Jak na serię o słodkich dziewczynkach było na razie raczej nijako. Dostaliśmy bardzo bezpieczne wprowadzenie wraz z prezentacją wszystkich głównych bohaterek. Dużo słodyczy, proste żarty i nic więcej. Momentami niebezpiecznie przypominało mi to bardzo nieudaną serię sprzed kilku sezonów, czyli Hinako Note. Mimo wszystko mam nadzieję, że tu będzie lepiej. Ot, chociażby Hana nie jest aż tak nieśmiała, jak Hinako. Owszem, ma wyraźnie problemy z komunikacją interpersonalną, ale nie kamienieje z przerażenia na samą myśl o tym, że musiałaby się odezwać do nieznajomej osoby. Rzekłabym wręcz, że jej zapoznanie z nowymi koleżankami przebiega w niewymuszony sposób. Kamuri, Tamate i Eiko znają się już z gimnazjum/podstawówki, więc ich relacje są siłą rzeczy dość bliskie. To one wyciągają rękę w stronę Hany, co również wypada bardziej naturalnie, niż gdyby to Hana chciała do nich pierwsza podejść.

Poza Haną poznajemy jeszcze trzy dziewczyny, z których każda prezentuje inny typ postaci (ciekawe, czy będziecie w stanie po samych obrazkach zgadnąć kto jest kto; podpowiem, że nie jest to trudne zadanie, bo nie ma tu żadnego podstępu). Tamate to typ superenergicznej osoby, której wszędzie pełno. Nie ma oporów przed zagadywaniem do nieznajomych i to ona inicjuje pierwszą rozmowę z Haną. Dla równowagi Kamuri jest cichą i raczej wycofaną nastolatką, wyglądającą jak dziecko z podstawówki. Jej podstawową cechę stanowi to, że lubi dużo jeść i najchętniej mówi o tym, co chciałaby akurat spożyć. Najciekawiej w tym zestawieniu wypada Eiko, którą obdarzono najbardziej dojrzałą osobowością, a także ciętym językiem. Lubi żartować z koleżanek i pod tym względem bardzo przypomina mi Nagi z A-Channel. Jak widać, nie ma co mówić o skomplikowanych kreacjach bohaterów, na szczęście jednak wydaje się, że żadna z dziewczyn nie będzie szczególnie irytowała, co samo w sobie potrafi być dużą zaletą.

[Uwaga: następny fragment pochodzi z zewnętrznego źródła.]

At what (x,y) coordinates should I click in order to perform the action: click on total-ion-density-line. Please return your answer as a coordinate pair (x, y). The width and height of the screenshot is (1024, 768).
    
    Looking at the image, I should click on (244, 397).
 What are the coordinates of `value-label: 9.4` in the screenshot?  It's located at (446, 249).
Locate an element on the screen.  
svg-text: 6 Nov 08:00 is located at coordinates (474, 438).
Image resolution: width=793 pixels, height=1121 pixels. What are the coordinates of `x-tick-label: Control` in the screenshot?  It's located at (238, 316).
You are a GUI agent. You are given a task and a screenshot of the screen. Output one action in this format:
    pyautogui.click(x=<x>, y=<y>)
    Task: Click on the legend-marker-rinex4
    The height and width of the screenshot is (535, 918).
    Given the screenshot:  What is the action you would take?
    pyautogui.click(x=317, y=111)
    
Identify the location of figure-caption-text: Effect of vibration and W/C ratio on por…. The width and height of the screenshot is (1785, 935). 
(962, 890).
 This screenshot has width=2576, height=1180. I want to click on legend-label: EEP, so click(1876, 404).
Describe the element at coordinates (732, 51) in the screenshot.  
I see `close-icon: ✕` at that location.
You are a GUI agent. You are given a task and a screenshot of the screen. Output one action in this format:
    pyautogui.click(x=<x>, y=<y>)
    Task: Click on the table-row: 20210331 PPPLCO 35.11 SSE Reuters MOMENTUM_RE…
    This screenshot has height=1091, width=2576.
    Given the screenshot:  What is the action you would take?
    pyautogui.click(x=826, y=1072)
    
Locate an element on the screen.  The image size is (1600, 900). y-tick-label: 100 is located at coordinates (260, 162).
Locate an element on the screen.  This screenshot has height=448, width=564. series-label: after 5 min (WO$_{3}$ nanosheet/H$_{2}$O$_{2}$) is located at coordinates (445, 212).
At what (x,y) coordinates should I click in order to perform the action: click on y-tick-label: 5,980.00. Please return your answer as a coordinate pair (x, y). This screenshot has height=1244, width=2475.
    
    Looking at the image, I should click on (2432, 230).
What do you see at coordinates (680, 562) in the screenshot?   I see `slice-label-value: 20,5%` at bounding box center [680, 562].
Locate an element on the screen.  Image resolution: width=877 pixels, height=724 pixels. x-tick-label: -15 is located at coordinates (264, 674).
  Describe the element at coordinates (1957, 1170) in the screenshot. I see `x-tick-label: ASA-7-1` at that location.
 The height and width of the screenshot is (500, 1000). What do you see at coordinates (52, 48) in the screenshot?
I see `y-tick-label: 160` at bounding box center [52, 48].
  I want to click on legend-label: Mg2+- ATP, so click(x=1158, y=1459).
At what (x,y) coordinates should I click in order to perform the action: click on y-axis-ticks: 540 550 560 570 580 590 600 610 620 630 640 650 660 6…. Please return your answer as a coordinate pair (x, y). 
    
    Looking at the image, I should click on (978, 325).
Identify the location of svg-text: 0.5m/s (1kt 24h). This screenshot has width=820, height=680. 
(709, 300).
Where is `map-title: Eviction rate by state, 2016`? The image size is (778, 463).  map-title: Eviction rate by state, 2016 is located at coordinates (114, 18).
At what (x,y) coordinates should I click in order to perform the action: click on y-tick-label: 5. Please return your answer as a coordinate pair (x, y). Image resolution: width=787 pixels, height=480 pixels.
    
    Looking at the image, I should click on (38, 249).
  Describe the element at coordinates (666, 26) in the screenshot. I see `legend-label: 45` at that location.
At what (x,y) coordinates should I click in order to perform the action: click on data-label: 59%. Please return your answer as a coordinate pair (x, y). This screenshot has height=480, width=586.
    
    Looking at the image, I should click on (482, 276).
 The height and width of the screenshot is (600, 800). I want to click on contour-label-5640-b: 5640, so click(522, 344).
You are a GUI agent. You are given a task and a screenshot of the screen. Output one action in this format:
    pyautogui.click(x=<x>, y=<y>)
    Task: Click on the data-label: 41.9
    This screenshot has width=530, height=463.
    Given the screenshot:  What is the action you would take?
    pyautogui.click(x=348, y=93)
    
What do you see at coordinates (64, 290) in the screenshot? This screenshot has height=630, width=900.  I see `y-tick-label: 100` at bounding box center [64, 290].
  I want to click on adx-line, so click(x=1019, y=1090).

Wizualnie seria prezentuje się przeciętnie, ale za to bardzo słodziutko. Tła są kompletnie nijakie i nie sposób byłoby po nich rozpoznać tej serii. Nie brak też skrzących się wypełnień, z wszelkiej maści gwiazdkami i kwiatuszkami na czele. Wśród kolorów dominują pastele, co jest dobrym wyborem jak na tego typu tytuł. Najważniejszy element, czyli projekty postaci, wypada wszakże najlepiej, więc nic więcej nie jest tu do szczęścia potrzebne. No, może ograniczenie cyckowego fanserwisu by się jeszcze przydało. Niestety, takie wątpliwej jakości smaczki zaprezentowano nam na samym wstępie, co z miejsca mnie zirytowało. Co, jak co, ale moé okruchy życia to nie miejsce na epatowanie takimi scenami.

Seria wygląda na klasyczną przedstawicielkę swojego gatunku, czyli opowieści o słodkich dziewczątkach robiących słodkie rzeczy. Miejscem akcji będzie zapewne głównie szkoła, bądź droga do niej, nie ma też tu żadnego motywu przewodniego (jakim jest biwakowanie w Yuru Camp czy wyprawa na biegun południowy w Sora Yori mo Tooi Basho). Całość ma się opierać na prostych żartach i pokazaniu uroku bohaterek. Kolejne dwa odcinki powinny wyraźnie wykazać, czy to wypali, bo to wystarczająca ilość czasu na pokazanie, czy jest w tym jakiś polot. Już teraz jednak mogę rzec, że nie wygląda to na tytuł dla kogokolwiek poza fanami słodkich dziewczynek, więc jeśli ktoś tego nie lubi, powinien trzymać się od Slow Start z daleka.